Writing to let you know about a component I have been working on that 
could be of interest to the LLVM and Clang community:

 > "Crefl - a Clang plug-in and C-type-reflection-API"

The Crefl API and plugin provide access to runtime reflection metadata 
for C interfaces supporting arbitrarily nested combinations of: 
intrinsic, enum, struct, union, field, array, constant, and function.

Crefl focuses on addressing the following areas:

- a clang plug-in that outputs portable reflection metadata.
- a reflection database format for portable reflection metadata.
- an API that provides task-oriented access to reflection metadata.

I am aware that the C++ standards committee is focusing on compile-time 
type reflection for C++ and I am aware of similar work in-tree for Clang 
AST serialization, this work is intended to be complementary. Crefl is a 
small runtime dependency and I am focusing on a portable format and 
exposing reflection metadata to C. Crefl itself is written in C++.

The Crefl plugin is nearing beta level interface stability and 
reliability. I have been ironing out bugs and API usability issues. 
There is now a rudimentary reflection metadata linker that performs 
de-duplication using recursive tree hash sums. Linking still needs work 
regards incomplete types, modules, name indexing and namespaces.

The Crefl repo contains samples/example2_embed which shows reflection 
metadata embedding into a binary. An ASN.1 implementation exists in the 
tree and I am currently working on structure packing and alignment. The 
intention is to write an ASN.1 serializer for C structures and then use 
that to read and write the reflection metadata itself. The metadata is 
currently stored using C native structure packing and alignment. The 
reflection API is nearly complete and I am now starting on structure 
serialization which is the major planned use of the API.

There exists a cmake macro that handles invoking the crefl plugin, 
merging the metadata and embedding it into a linkable object file.

     include(cmake/crefl_macro.cmake)

     add_executable(example2_embed samples/example2_embed/main.c)
     crefl_target_reflect(example2_embed example2_embed_refl)
     target_link_libraries(example2_embed example2_embed_refl cmodel)

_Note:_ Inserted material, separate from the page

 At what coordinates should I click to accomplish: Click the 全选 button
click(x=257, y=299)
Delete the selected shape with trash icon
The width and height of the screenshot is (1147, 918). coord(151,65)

Here is a sample showing how to access the embedded metadata:

     int main(int argc, const char **argv)
     {
         decl_db *db = crefl_db_new();
         crefl_db_read_mem(db, __crefl_main_data, __crefl_main_size);

         size_t nsources = 0;
         crefl_archive_sources(crefl_root(db), NULL, &nsources);
         assert(nsources == 1);
         decl_ref *_sources = calloc(nsources, sizeof(decl_ref));
         assert(_sources);
         crefl_archive_sources(crefl_root(db), _sources, &nsources);

         size_t ntypes = 0;
         crefl_source_decls(_sources[0], NULL, &ntypes);
         decl_ref *_types = calloc(ntypes, sizeof(decl_ref));
         assert(_types);
         crefl_source_decls(_sources[0], _types, &ntypes);

         for (size_t i = 0; i < ntypes; i++) {
             _print(_types[i], 0);
         }

         crefl_db_destroy(db);
     }

I would also like to implement a reference counted allocator wrapper 
providing for serialization of arbitrary C object graphs. Handling 
arrays would need some sort of `alloc(T)(n)` for typed array buffers 
perhaps using negative array indices to find object metadata containing 
count. That would be to support serialization of strings and arrays ...

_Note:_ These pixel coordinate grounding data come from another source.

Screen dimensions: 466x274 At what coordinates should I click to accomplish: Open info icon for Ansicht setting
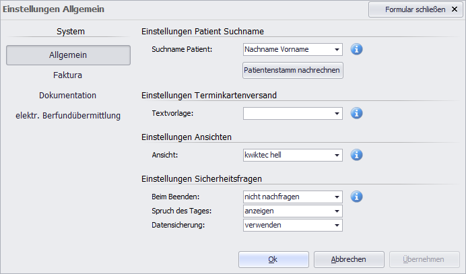coord(356,155)
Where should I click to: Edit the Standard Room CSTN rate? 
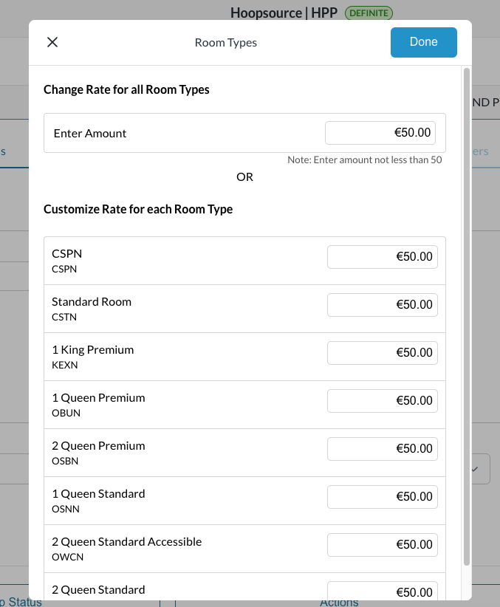point(382,304)
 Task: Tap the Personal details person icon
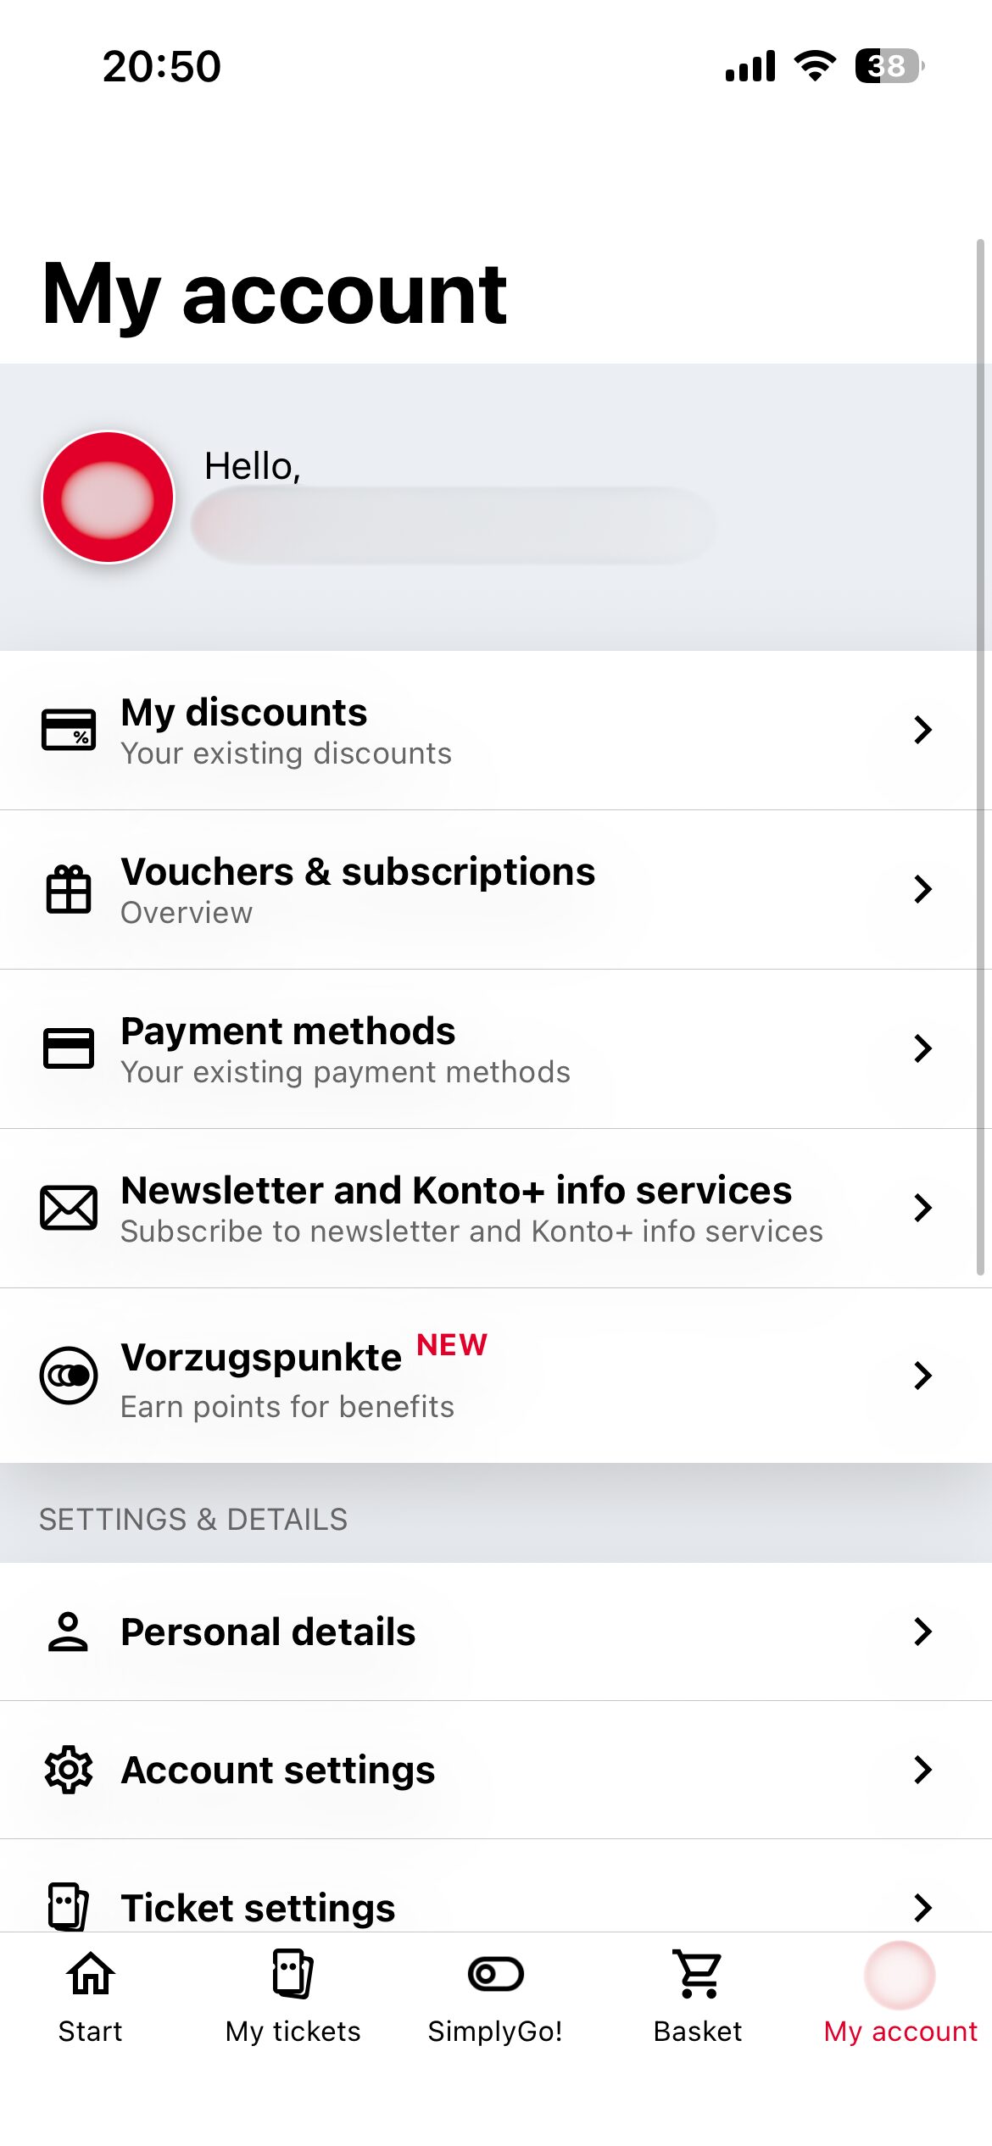69,1632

   ((struct _alloc*)ptr)[-1].rc

... using some structures to support reference counting:

   struct _alloc { size_t count; dtor_notify_t dtor_notify; rc_t rc; };
   struct _ref { void* obj; size_t base; }
   struct _weakref { void* obj; size_t base; dtor_notify_t dtor_notify; }

Support for arrays and references has not been implemented. To keep the 
memory overhead down it may be necessary to compress array dimensions 
using a scheme similar to ASN.1 object identifiers, a reverse LEB 
encoding or the sds string library scheme for compressed array sizes.

The idea to use destructor notifiers is to support zeroing weak 
references, and to avoid needing to maintain a secondary weak reference 
count and separate allocations for the reference count. This assumes 
code using this library to serialize object graphs would use a reference 
counting object allocator consistently. i.e. a shared_from_this would 
conceptually be a no-op and references could degrade to pointers. The 
challenge would be cramming what we need into say 16 bytes and 
minimizing alloc/unref overhead. destructor notifiers might need 32-bit 
relative addresses to sufficiently compress function pointers. One might 
even need the support of some special relocations in the linker.

The ultimate goal is to expose something like the following to C:

   obj_write(T)(stream, obj)
   obj_read(T)(stream, obj)

and a reference counting interface with destructor notification:

   obj_alloc(T)(obj)
   obj_ref(T)(obj)
   obj_unref(T)(obj)
   obj_dtor_notify(T)(obj,target,func)
   obj_dtor_denotify(T)(obj,target,func)
   obj_weakref(T)(obj)
   obj_weakunref(T)(obj)

The plan is to make something that can be used from C++ as a foundation 
for simulation object state serialization, but also making sure that 
components using this architecture can be written in C. It could be that 
we model simplified classic inheritance and Rust or Zig style traits and 
interfaces, the main rationale being that whatever we implement, we 
expose a mapping to C. The ideas regards arrays and references are still 
somewhat sketchy. Might be that we need compiler support for references, 
bounded arrays and closure scoped destructors in C. Pie in the sky?

In any case, this is mainly a heads up to see if folk are interested and 
would care to give feedback or collaborate. The Git repository is here:

- https://github.com/michaeljclark/crefl/

Regards,
Michael